GPU-Accelerated Mixed Vector-Scalar Retrieval System for Meituan Takeaway Search
Meituan Waimai’s search team built a GPU‑accelerated, mixed vector‑and‑scalar retrieval engine that supports billions of items, achieving over 99% recall and up to 89% latency reduction by combining pre‑filtering, optimized data layouts, multi‑GPU parallelism, and FP16 precision.
Background
With the rise of big data and AI, vector search has become essential for recommendation, Q&A, and large‑language‑model applications. Traditional brute‑force search is infeasible at large scale, so Approximate Nearest Neighbor (ANN) methods such as HNSW, IVF, IVF‑PQ, and IVF‑PQ+Refine are adopted.
Evolution of Meituan Waimai Vector Indexes
HNSW
Hierarchical Navigable Small World builds a layered graph for efficient high‑dimensional search but suffers performance loss under high filter ratios, which is problematic for the strong LBS filtering in Meituan Waimai.
IVF
Inverted File partitions the vector space into clusters, reducing the number of vectors examined but requires storing the full vector set in memory.
IVF‑PQ
Product Quantization compresses vectors into sub‑vectors, saving memory at the cost of some recall loss.
IVF‑PQ+Refine
Stores raw vectors on SSD, recalls a larger candidate set with IVF‑PQ, then refines using the original vectors to regain accuracy.
Geo‑aware Retrieval
Geohash encoding of merchant locations allows incorporating distance into similarity scoring, improving recall for location‑based services.
Goals and Challenges
Support mixed vector + scalar retrieval with high‑filter ratios (>99%).
Maintain recall ≥95% while handling candidate sets of >1 billion vectors.
Keep 99th‑percentile latency (Tp99) under 20 ms.
Scale to >100 million candidates.
Existing GPU‑based solutions (Faiss, Milvus) excel at pure vector search but lack mixed retrieval capabilities, prompting a custom design.
Solution Exploration
Pre‑filter vs. Post‑filter
Pre‑filter applies scalar filters first, then vector search; post‑filter does the opposite, requiring an expansion factor N to compensate for filtered‑out results.
Post‑filter was initially favored for low development risk, but benchmarks showed insufficient recall for Flat, IVF, and IVFPQ without large expansion factors.
Pre‑filter Implementation Options
Store all raw data in GPU memory and perform both scalar filtering and vector computation on GPU – rejected due to high memory consumption and poor filter performance.

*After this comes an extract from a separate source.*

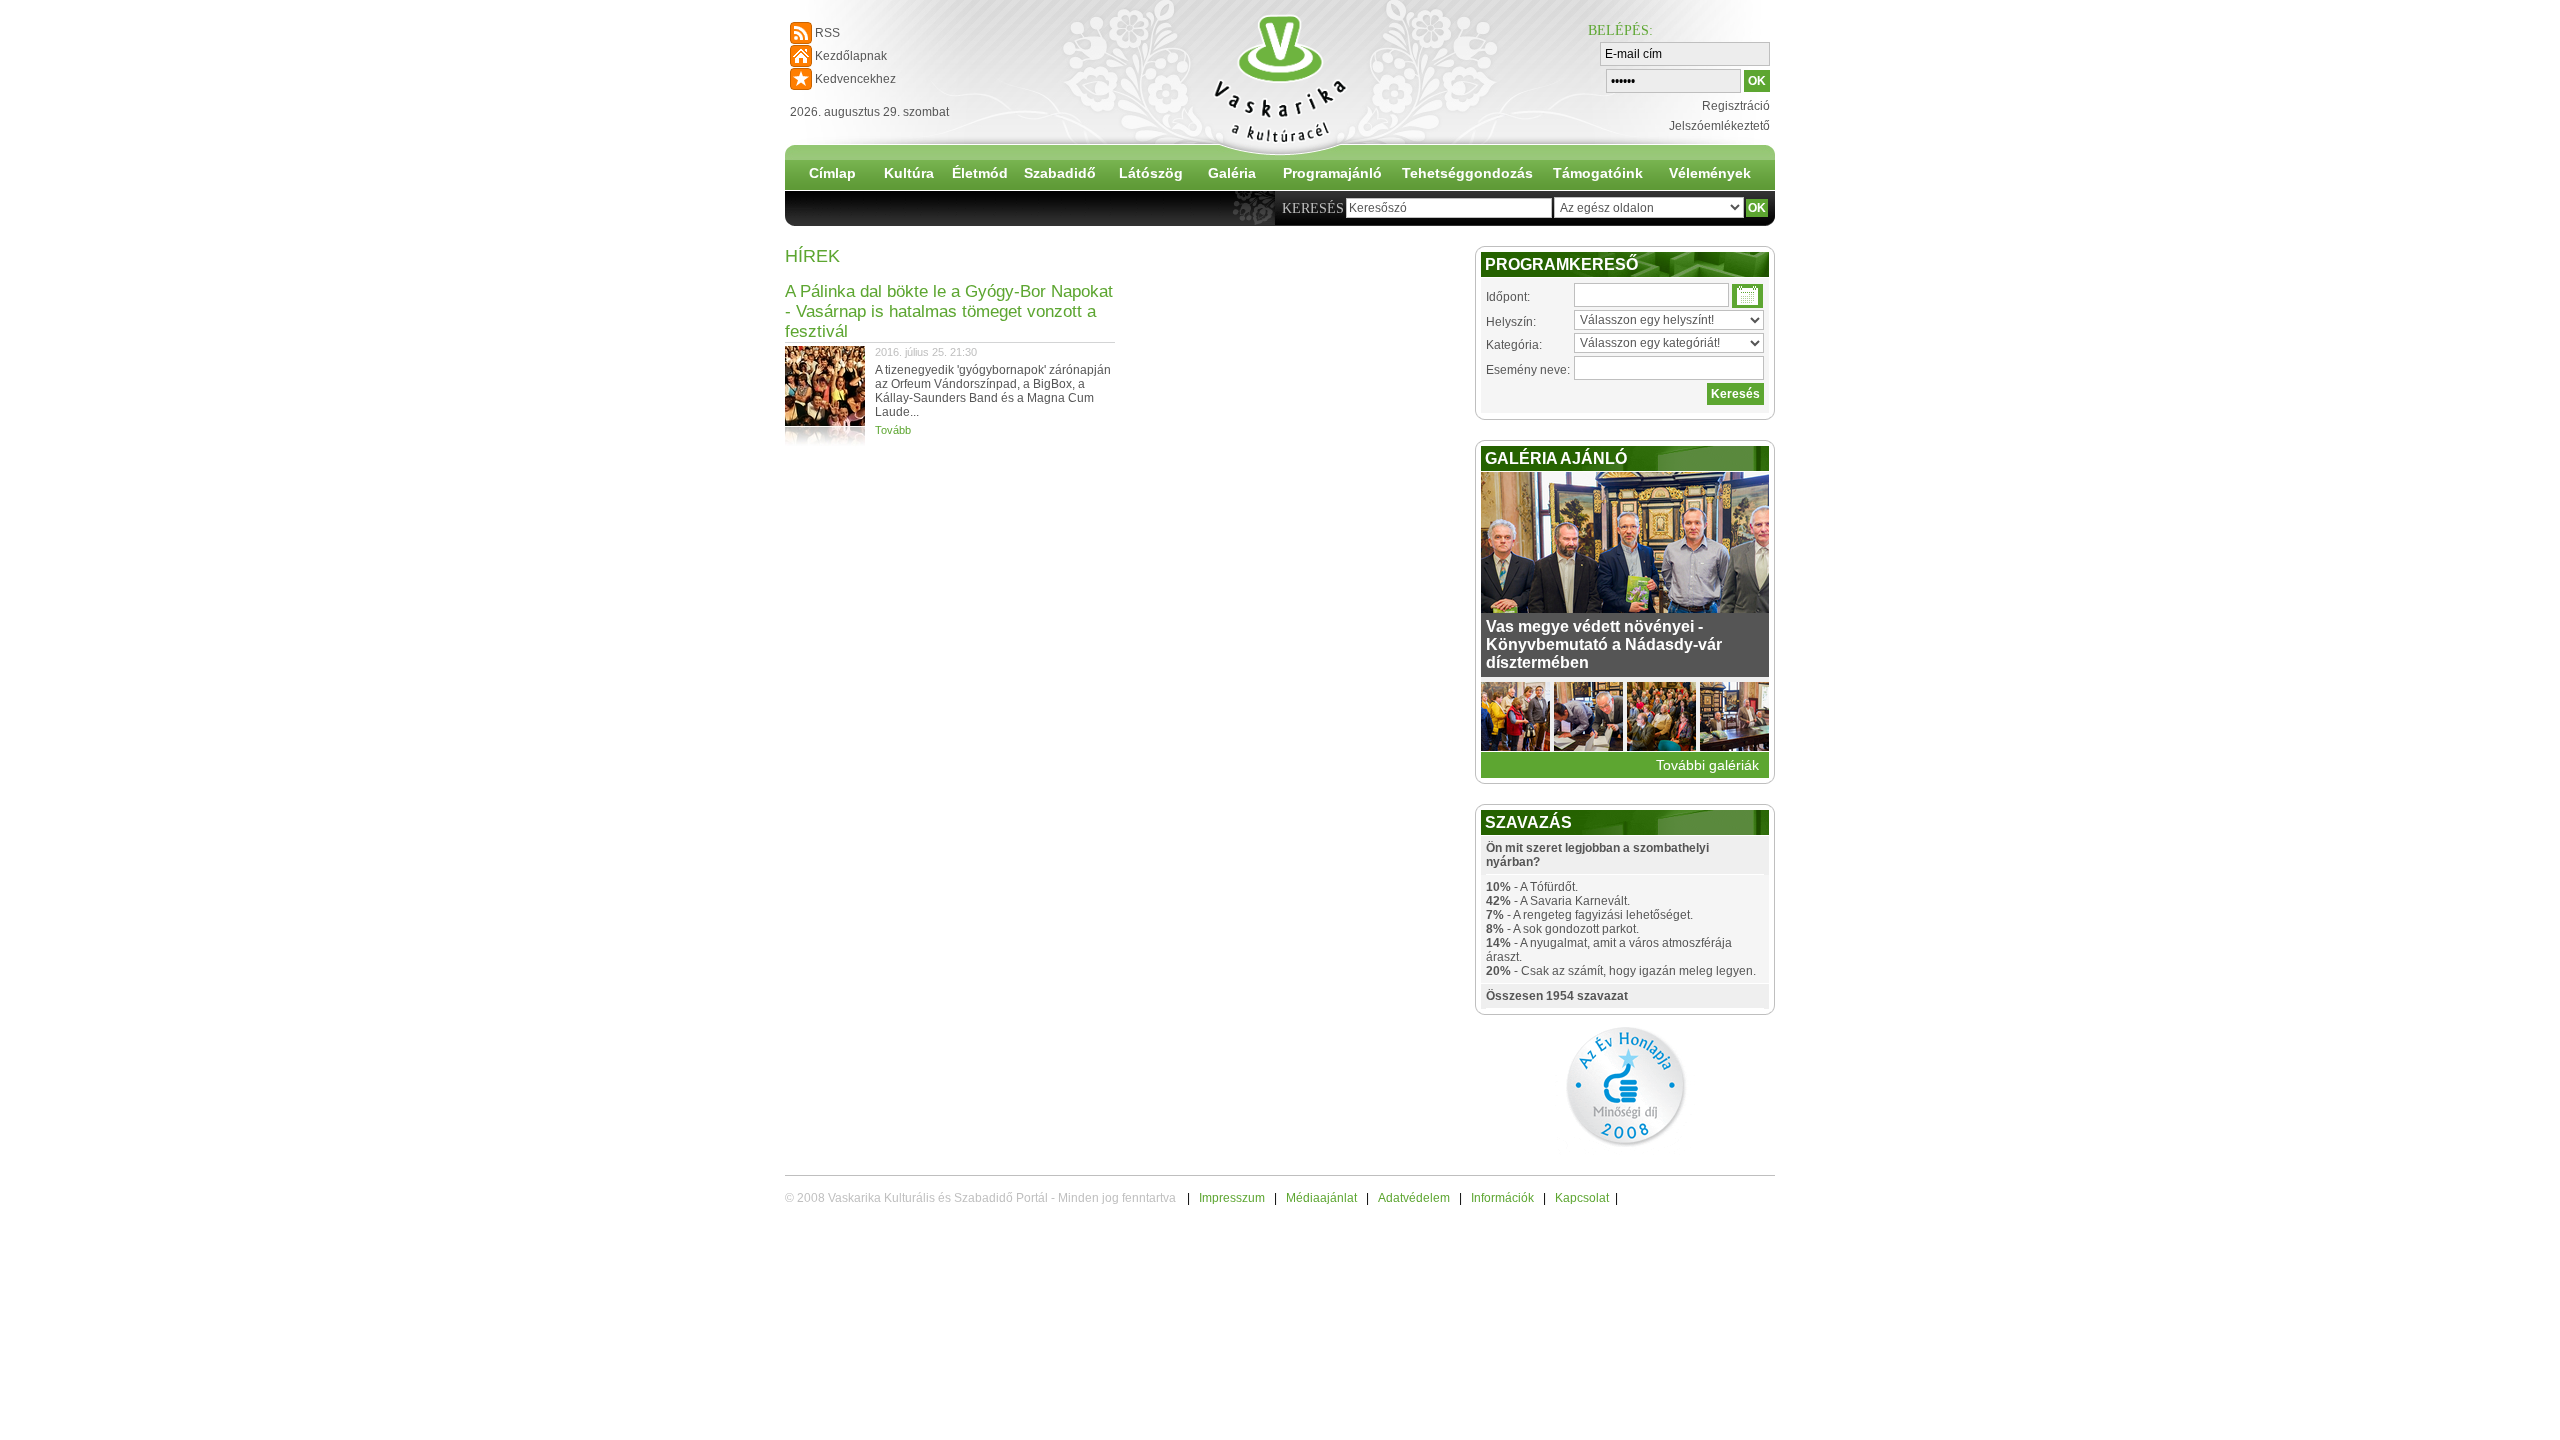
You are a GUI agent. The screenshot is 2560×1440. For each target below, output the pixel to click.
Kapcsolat (1582, 1198)
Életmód (980, 173)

Keep all data in CPU memory, perform scalar filtering on CPU, then copy filtered vectors to GPU – rejected because data transfer latency (PCIe Gen4 64 GB/s) could not meet the latency target.
Store vectors in GPU memory, scalar attributes in CPU memory; perform scalar filtering on CPU, then pass index lists to GPU for vector computation – selected.
GPU Vector Retrieval System
Data Layout
Scalar fields are column‑stored in CPU memory with inverted indexes for fast filtering. Vectors reside in GPU VRAM, linked to CPU positions via index tables.
Retrieval Flow (Pre‑filter)
Scalar Filtering : CPU uses inverted indexes to produce a list of candidate IDs.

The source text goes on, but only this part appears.